Despite the backlash, and Amazon Studio’s decision to pull the film from distribution, A Rainy Day in New York has enjoyed some global box office success. But Allen says he’s not fazed by that, or the controversy surrounding him.
“I don’t feel vindicated because that is to imply I was concerned and — I don’t wish to seem callous — but I am not,” he says. “Of course I am aware I am the subject of gossip and scandal, but I cannot let it bother me. I live my life. I work. I play jazz. I watch sports. I see my friends. I don’t look up and I don’t read anything.”
He adds that he chooses to avoid the headlines and focus on his trusted inner circle.

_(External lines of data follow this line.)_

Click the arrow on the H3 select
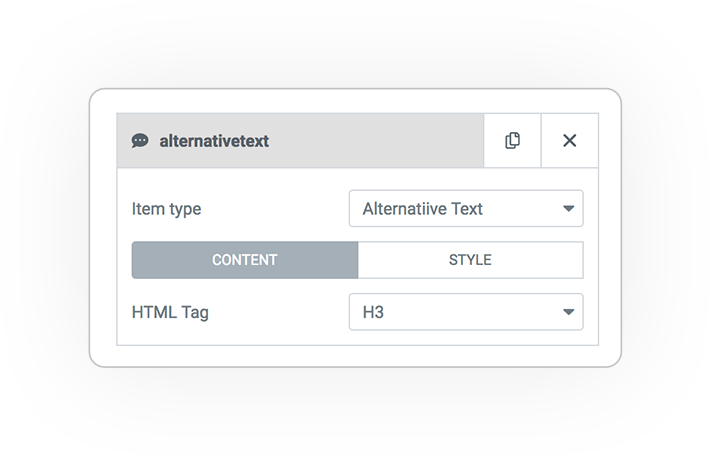The image size is (710, 456). tap(568, 312)

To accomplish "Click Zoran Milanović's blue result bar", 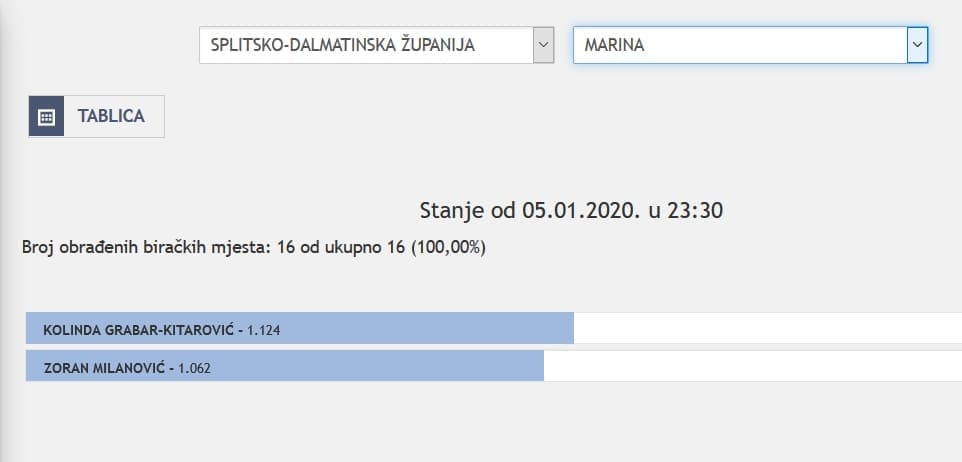I will point(400,367).
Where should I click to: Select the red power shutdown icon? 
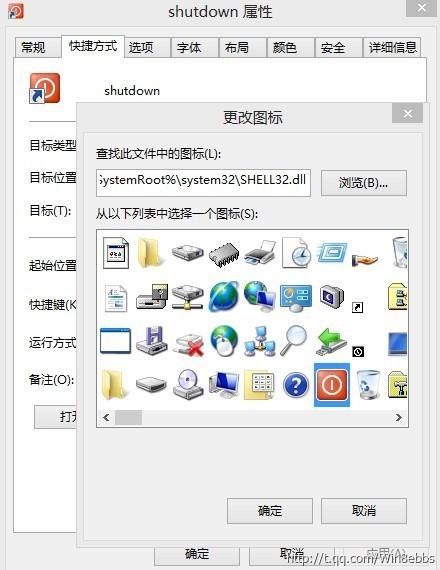(332, 384)
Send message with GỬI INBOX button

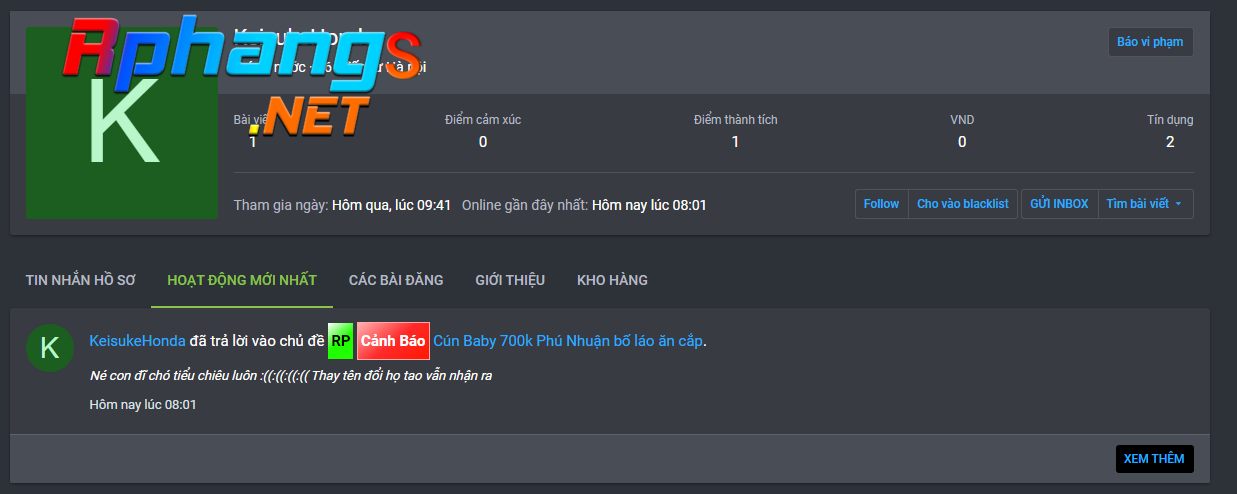click(x=1059, y=204)
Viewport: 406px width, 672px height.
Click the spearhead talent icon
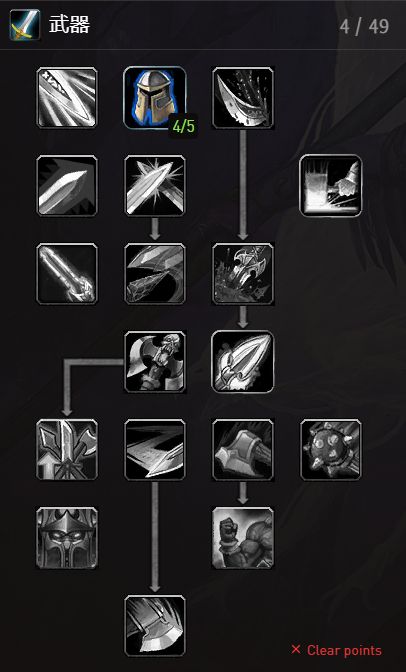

“Even if Dylan [whose mother is Allen’s ex, Mia Farrow] was to come out and say she made the whole thing up and was sorry, some people would still believe the story,” he explains. “So I ignore it. I work. I carry on. I surround myself with people I’ve known for a long time, people who know the truth.”
The 84-year-old also addresses his marriage to Mia Farrow’s adopted daughter Soon-Yi Previn in the interview. The couple have been married since 1997, about five years after their affair became a public scandal. They now have two adopted daughters of their own, both in their early 20s. (“Nobody just lets you adopt kids,” Allen notes, further refuting Dylan’s allegations.)
“I admit, it didn’t make sense when our relationship started,” he says of his 22-year marriage. “On the surface we looked like an irrational match. I was much older and she was an adopted kid.
“It looked to the outside world that it was an exploitative situation — that I would exploit her as an older predatory male, and she would exploit me for whatever I had. That was never the case.”
Despite being unsatisfied with his body of work and ill at ease with the current coronavirus lockdowns (“everything is shut and there is an atmosphere of fear on the streets,” he complains), Allen says he’s found happiness — sort of.
“I am happy in my marriage. I am happy with my family but you can never be happy on this planet. We are dumped into a bad situation. Human existence is precarious, terrifying and pointless.”